Andrew Johnson
The Impeachment of President Andrew Johnson, May 1868
In May 1868, the Senate came within a single vote of taking the unprecedented step of removing a president from office. Although the impeachment trial of Andrew Johnson was ostensible about a violation of the Tenure of Office Act, it was much more than that. Also on trial in 1868 were Johnson’s lenient policies toward Reconstruction and his vetoes of the Freedman’s Bureau Act and the Civil Rights Act. The trial was above all else a political trial, a test of strength between the Legislative and Executive Branch of government.
Andrew Johnson’s presidency was a tragic one for him and the nation. It is possible that the problems of Reconstruction were too difficult for any statesman to solve, but Johnson’s truculence, his insensitivity to the plight of black Americans, and his unimaginative adherence to constitutional doctrines at variance with practical realities all made matters worse. The imposition of Reconstruction exacerbated a heritage of bitterness between the sections and races. That is, southerners ultimately took out their frustration on their hapless black constituents when they were able to gain control over the internal policies of their states. For nearly a century white segregationists imposed many cruel and inequitable practices on blacks in retribution for Reconstruction Laws passed and executed by Northern legislators.
Andrew Johnson was a lifelong Democrat and slave owner who won a place alongside Abraham Lincoln on the 1864 Republican ticket in order to gain the support of pro-war Democrats. Johnson was fiercely pro-Union and had come to national prominence as a hero to the North when, as a Senator from the important border state of Tennessee; he denounced secession as “treason.” Because of his courageous stand, Johnson along with his family had to flee Tennessee to avoid execution at the hands of Confederates.

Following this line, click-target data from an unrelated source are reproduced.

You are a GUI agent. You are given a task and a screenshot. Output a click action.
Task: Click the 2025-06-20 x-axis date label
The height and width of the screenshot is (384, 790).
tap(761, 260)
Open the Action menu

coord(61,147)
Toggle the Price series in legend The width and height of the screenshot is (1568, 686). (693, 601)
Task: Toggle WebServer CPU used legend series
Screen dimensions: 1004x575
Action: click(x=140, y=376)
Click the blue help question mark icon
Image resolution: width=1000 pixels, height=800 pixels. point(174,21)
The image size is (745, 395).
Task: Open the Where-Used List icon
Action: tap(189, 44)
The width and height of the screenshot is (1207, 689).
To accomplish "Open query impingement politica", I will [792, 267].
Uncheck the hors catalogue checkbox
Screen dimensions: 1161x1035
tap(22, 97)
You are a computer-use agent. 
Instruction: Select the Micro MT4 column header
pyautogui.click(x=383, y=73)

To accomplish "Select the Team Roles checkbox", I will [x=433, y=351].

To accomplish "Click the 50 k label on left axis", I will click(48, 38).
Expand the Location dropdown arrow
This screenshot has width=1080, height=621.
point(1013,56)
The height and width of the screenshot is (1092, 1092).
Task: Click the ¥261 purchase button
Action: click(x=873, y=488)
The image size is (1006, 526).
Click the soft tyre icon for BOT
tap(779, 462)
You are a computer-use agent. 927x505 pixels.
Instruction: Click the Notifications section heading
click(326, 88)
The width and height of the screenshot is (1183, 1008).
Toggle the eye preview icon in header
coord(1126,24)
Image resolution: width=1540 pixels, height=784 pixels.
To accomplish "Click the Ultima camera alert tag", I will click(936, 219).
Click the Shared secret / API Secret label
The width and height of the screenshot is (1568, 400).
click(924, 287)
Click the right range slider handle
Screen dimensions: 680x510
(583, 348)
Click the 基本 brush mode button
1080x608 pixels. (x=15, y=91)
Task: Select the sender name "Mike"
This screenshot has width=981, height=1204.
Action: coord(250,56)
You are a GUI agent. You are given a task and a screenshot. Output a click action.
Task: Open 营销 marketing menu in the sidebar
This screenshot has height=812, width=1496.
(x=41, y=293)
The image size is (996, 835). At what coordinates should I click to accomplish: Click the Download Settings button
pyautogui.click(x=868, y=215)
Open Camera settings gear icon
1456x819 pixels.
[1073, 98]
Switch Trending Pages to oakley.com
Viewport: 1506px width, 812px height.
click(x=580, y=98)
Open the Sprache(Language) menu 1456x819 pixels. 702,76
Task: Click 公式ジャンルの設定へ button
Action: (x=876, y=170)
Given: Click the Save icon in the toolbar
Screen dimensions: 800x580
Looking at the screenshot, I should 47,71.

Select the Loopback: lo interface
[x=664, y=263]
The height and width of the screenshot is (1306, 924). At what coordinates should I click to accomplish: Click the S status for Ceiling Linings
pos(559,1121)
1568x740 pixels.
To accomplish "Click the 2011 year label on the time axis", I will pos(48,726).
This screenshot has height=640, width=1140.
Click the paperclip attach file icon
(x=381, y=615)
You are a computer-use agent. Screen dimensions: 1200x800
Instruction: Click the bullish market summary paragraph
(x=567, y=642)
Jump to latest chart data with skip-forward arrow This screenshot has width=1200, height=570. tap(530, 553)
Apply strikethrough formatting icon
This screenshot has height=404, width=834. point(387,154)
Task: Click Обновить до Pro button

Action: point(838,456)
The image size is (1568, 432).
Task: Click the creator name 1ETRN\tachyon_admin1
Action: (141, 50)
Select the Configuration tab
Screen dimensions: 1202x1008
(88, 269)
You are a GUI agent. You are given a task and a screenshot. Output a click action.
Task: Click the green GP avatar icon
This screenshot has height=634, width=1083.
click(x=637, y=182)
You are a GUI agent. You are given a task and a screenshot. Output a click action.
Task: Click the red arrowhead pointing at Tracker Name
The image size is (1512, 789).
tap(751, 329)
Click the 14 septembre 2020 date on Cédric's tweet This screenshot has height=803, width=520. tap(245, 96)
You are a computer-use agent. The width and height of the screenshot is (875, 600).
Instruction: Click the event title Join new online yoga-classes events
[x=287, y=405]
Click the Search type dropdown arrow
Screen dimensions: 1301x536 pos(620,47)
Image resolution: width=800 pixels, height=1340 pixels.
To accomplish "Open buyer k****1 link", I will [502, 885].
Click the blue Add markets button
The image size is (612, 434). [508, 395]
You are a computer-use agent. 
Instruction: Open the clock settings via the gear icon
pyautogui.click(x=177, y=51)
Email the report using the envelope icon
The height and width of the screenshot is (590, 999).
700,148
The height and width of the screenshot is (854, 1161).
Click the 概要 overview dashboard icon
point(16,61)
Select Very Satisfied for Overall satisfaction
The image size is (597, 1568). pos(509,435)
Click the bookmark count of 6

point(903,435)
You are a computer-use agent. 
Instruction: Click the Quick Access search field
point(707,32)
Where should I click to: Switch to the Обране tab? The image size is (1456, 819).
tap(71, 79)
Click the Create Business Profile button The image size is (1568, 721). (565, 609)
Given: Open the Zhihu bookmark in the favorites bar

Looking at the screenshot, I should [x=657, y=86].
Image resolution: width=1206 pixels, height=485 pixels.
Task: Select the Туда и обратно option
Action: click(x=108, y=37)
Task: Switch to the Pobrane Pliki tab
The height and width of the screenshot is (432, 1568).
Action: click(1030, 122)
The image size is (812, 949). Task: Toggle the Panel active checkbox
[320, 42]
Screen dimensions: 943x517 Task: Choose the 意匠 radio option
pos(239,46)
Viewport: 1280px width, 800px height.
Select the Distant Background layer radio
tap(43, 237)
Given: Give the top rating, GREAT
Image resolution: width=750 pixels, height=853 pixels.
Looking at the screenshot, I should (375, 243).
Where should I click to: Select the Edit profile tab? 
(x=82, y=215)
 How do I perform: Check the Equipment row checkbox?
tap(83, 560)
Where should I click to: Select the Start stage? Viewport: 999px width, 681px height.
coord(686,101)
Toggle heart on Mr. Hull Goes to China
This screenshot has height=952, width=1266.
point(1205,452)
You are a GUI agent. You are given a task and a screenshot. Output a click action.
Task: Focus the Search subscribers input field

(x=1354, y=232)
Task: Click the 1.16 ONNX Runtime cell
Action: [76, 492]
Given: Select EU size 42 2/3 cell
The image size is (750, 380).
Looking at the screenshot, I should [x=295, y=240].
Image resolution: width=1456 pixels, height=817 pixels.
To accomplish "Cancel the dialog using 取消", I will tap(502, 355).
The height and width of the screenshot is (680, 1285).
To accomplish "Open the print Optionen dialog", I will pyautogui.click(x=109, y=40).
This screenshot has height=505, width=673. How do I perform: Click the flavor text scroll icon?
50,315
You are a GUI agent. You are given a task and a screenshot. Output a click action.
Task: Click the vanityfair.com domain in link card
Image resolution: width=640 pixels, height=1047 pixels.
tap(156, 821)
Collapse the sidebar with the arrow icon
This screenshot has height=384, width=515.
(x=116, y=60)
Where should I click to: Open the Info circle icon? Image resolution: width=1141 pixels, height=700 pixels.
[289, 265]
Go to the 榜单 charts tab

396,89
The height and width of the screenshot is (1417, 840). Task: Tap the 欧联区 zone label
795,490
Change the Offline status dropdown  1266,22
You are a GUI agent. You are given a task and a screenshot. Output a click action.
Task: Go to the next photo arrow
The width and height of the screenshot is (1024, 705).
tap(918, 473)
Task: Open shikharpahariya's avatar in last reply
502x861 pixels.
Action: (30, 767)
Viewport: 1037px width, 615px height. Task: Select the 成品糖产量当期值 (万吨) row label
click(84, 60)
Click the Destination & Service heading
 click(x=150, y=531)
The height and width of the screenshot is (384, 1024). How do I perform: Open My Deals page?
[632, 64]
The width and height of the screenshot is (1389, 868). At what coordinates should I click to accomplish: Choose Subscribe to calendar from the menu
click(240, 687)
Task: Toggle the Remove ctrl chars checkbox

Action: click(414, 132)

Johnson faced the knottiest problem of the post—Civil War era—formulating a policy for restoring the Union. Difficult for Lincoln, this task was even harder for Johnson. Johnson did not understand Northern attitudes toward slavery. Instead, as a Southerner he displayed alternately a sympathetic paternalism and contemptuous hostility. A strict constructionist who believed in limited government, Johnson found federal domination of the people of the South extremely distasteful. He wanted no major change in the relationship between the national government and the states. Johnson’s program left the decision of how to cope with emancipation completely in the hands of white Southerners. Southerners enacted Black Codes that de facto returned Negroes to slavery. Northerners justifiably feared that freedmen’s basic rights of citizenship would not be recognized. Johnson in 1866 completely broke with the Republican Party when he vetoed civil rights laws designed to protect the rights of ex-slaves.
In 1867, Congress set aside the governments Johnson had created in the South and put Southerners under military supervision until new governments based on civil and political rights were establish. To Johnson this marked the total subversion of the federal system. He hindered the Army’s enforcement of the reconstruction laws through his power as commander in chief. When Johnson tried to gain control of the Army in February 1868, removing the secretary of war, he was impeached by the House of Representatives and tried before the Senate. Furthermore, Johnson in a series of combative speeches lashed out at his congressional critics, calling them “traitors.” He compared the ultra radical Thaddeus Stevens, Wendell Phillips, and Charles Sumner of comparing themselves to the “Savior.” Johnson’s intemperate speeches would later become the basis for articles of impeachment.
Johnson actively opposed the Fourteenth Amendment known today for its requirement that states guaranteed equal protection and due process law. Johnson’s opposition to the amendment was based upon its requirements that the southern states needed to assent to the Fourteenth Amendment, frame a new constitution with delegates chosen without regard to color, and submit the new Constitution to the Congress for examination. Johnson felt that this reduced southerners to “the most abject and degrading slavery” for it emasculated their states rights.
The issue that finally led to Johnson’s impeachment was his alleged violation of the Tenure of Office Act. This act, passed in 1867, prevented the President from removing from office without the concurrence of the Senate, those officials whose appointment required Senate approval. The Act was passed primarily to preserve in office as Secretary of War Edwin Stanton, a holdover from the Lincoln Administration. Johnson and Stanton differed sharply on Reconstruction; however, their final bitter estrangement erupted when Johnson learned Stanton had withheld petitions from five members of the military commission that had convicted Mary Surratt urging her death sentence be commuted to imprisonment. When Stanton notified his Capital Hill allies of the presidential order to vacate his office, he received from Senator Summer a one- word telegram: “Stick.” Impeachment in the House for violation of the Tenure Act and other “ high crimes and misdemeanors” shortly followed.
During the trial, Johnson proved to be an able witness, highlighting his isolation in the face of the Radical Republicans and his concern over the Separation of Powers between (1) the President and Congress and (2) the federal and state governments. Furthermore, his counsel argued effectively that impeachment would violate the free speech clause of the First Amendment.